Muchas empresas de servicios públicos están respondiendo a estos cambios ampliando sus canales de comunicación, digitalizando los servicios básicos, creando más opciones de autoservicio y ofreciendo nuevos productos y servicios adaptados a las necesidades de los diferentes segmentos de clientes. Es aquí donde las tecnologías Cloud aportan mayor control y velocidad a la hora de adaptarse a las nuevas expectativas de los clientes.

Cada vez se manejan más datos

La segunda razón para interesarse por el Cloud Computing es que cada vez hay más datos relacionados con el consumo de energía gracias a los contadores inteligentes, por un lado, y al océano de datos procedentes de los dispositivos de Internet de las Cosas y otros sistemas como termostatos inteligentes, cargadores de coches eléctricos, baterías…

Estos datos son, a la vez, reto y oportunidad. Reto en el sentido de cómo procesar y manejar todos los datos, y oportunidad porque es viable personalizar la oferta para los clientes y para la innovación.

Estas empresas ven una oportunidad para gestionar esta enorme cantidad de datos de entrada sin realizar inversiones significativas en herramientas que puedan capturar, almacenar y analizar rápidamente los datos del borde de la red, de la cadena de suministro y de los clientes a través del Cloud Computing.

Las barreras de entrada han evolucionado

Seguramente, si hacemos una encuesta hace 5 años sobre las barreras de entrada que impiden la adopción del Cloud en las empresas de servicios públicos, las respuestas mayoritarias serían la seguridad y la privacidad. Hoy, la percepción del riesgo sigue siendo la misma, pero no su fuente. Si hace 5 años se pensaba que era el Cloud lo que no garantizaba la seguridad o la privacidad, hoy las razones han evolucionado. Las preocupaciones ya no se refieren a la vulnerabilidad de la tecnología de computación en nube en sí misma, sino más bien al creciente aluvión de amenazas de seguridad sobre los servicios ofertados.

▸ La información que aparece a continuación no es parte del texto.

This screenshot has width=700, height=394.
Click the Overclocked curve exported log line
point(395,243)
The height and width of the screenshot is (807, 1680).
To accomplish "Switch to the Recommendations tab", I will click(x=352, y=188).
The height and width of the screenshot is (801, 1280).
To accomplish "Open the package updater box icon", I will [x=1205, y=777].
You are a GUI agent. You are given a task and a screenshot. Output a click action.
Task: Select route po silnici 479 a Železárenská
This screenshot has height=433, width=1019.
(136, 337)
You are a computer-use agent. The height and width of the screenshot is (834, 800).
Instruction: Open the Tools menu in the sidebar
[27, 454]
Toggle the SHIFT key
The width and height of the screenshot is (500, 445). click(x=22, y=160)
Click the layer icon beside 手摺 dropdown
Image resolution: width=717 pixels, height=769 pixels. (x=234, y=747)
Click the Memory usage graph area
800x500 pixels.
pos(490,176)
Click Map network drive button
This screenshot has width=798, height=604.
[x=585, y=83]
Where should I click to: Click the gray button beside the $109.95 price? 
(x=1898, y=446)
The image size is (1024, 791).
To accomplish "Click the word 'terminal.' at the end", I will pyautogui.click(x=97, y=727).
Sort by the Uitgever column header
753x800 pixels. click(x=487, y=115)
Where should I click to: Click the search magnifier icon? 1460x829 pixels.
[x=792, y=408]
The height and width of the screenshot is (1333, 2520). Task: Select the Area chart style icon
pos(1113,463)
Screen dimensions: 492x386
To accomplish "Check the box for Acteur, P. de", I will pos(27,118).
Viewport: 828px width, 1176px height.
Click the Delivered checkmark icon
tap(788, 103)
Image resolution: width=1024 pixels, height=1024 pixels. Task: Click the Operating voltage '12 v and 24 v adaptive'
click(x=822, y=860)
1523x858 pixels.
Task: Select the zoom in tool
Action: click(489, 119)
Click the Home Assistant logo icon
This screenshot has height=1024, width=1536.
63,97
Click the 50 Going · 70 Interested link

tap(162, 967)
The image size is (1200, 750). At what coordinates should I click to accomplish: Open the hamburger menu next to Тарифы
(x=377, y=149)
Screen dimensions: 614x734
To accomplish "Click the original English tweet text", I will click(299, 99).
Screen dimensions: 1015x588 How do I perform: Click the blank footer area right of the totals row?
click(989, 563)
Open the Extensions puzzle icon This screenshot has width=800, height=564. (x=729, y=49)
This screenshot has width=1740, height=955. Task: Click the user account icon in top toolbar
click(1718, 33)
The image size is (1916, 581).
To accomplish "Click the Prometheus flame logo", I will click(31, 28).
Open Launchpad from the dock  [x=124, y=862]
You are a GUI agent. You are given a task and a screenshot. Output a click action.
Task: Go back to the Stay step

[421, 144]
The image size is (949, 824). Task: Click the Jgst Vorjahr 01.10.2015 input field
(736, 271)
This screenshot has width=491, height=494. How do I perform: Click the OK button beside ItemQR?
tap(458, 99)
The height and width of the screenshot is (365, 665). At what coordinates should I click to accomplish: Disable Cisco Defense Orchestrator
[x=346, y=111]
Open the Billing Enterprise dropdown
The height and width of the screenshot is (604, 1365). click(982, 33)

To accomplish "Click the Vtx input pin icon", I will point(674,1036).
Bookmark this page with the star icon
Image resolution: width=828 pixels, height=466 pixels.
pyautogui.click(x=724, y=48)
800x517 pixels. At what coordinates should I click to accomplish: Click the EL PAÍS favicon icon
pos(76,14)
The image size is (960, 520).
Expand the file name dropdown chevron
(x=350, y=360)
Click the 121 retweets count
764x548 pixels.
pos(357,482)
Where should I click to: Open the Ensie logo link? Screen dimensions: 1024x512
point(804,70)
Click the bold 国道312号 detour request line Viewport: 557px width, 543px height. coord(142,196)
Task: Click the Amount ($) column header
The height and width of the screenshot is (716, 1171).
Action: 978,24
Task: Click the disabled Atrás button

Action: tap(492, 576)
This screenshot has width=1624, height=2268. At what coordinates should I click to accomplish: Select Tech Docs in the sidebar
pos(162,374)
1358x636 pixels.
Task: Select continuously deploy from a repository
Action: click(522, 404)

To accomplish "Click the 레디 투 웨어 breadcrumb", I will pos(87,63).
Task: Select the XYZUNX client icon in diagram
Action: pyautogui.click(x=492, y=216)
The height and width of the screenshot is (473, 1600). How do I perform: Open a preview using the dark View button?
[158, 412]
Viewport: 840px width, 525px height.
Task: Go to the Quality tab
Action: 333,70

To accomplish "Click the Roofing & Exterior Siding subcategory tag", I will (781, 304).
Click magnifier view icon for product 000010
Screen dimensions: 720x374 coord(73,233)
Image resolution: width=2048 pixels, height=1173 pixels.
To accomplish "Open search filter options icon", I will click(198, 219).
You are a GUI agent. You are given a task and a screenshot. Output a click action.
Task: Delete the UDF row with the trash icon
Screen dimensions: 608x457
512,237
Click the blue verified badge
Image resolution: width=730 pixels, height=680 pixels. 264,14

Ya sea porque hablamos de dispositivos IoT, de redes de área extendida o de redes 5G, las utilities están operando en un ecosistema digital hiperconectado que puede ofrecer nuevas y variadas oportunidades para los delincuentes. Sin embargo, el balance entre las barreras de entrada y los beneficios de adoptar la Nube se inclina claramente a favor, y las empresas de servicios de esta índole reconocen que deben permanecer vigilantes (invirtiendo en seguridad), y que necesitarán ayuda tanto de los reguladores como de los proveedores.